** THE PROBLEM **
Output exactly the span of lines beginning with the one that holds "This screenshot has height=435, width=980." and ending with the last line of the data below.

** MATERIALS PROVIDED **
──────────

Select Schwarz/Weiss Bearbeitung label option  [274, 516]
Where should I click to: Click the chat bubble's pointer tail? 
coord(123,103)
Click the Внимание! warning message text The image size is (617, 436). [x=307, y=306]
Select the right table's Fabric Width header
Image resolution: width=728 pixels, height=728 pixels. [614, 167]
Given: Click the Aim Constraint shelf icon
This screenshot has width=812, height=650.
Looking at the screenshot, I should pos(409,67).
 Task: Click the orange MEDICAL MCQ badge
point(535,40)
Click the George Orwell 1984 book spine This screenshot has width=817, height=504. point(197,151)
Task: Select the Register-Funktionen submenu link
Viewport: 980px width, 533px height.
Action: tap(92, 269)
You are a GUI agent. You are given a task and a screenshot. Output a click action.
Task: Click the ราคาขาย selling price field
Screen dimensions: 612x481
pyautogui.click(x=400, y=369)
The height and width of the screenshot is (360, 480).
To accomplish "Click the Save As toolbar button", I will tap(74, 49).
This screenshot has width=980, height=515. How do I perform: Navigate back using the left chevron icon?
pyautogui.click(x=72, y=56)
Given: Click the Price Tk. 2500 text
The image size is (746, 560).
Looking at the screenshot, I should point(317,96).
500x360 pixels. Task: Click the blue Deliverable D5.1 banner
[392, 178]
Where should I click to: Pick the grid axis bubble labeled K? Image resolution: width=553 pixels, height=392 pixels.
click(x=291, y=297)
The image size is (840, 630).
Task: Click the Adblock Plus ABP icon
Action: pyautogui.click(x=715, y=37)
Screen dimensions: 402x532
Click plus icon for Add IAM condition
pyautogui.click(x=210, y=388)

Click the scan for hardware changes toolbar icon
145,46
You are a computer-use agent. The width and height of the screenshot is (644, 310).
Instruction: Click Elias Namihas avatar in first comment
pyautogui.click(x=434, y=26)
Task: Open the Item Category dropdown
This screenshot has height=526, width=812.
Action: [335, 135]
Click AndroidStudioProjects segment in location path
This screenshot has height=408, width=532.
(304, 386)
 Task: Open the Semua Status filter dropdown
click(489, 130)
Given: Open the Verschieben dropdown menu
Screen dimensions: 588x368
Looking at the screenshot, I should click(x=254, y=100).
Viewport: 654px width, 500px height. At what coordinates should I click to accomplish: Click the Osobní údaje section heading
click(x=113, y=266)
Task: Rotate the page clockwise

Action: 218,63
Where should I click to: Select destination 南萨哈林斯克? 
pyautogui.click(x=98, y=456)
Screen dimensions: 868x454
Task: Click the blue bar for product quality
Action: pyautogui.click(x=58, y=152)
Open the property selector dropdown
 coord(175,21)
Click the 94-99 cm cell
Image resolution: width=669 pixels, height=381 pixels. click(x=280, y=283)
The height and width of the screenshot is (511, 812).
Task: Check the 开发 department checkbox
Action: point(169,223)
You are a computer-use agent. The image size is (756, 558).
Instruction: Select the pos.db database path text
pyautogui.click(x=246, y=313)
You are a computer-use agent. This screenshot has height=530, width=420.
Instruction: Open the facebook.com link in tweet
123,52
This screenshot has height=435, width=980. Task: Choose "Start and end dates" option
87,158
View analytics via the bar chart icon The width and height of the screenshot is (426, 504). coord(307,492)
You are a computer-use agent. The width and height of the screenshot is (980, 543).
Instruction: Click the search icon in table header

──────────

** EXERCISE ANSWER **
This screenshot has height=435, width=980. Task: Choose "Start and end dates" option
87,158
View analytics via the bar chart icon The width and height of the screenshot is (426, 504). coord(307,492)
You are a computer-use agent. The width and height of the screenshot is (980, 543).
Instruction: Click the search icon in table header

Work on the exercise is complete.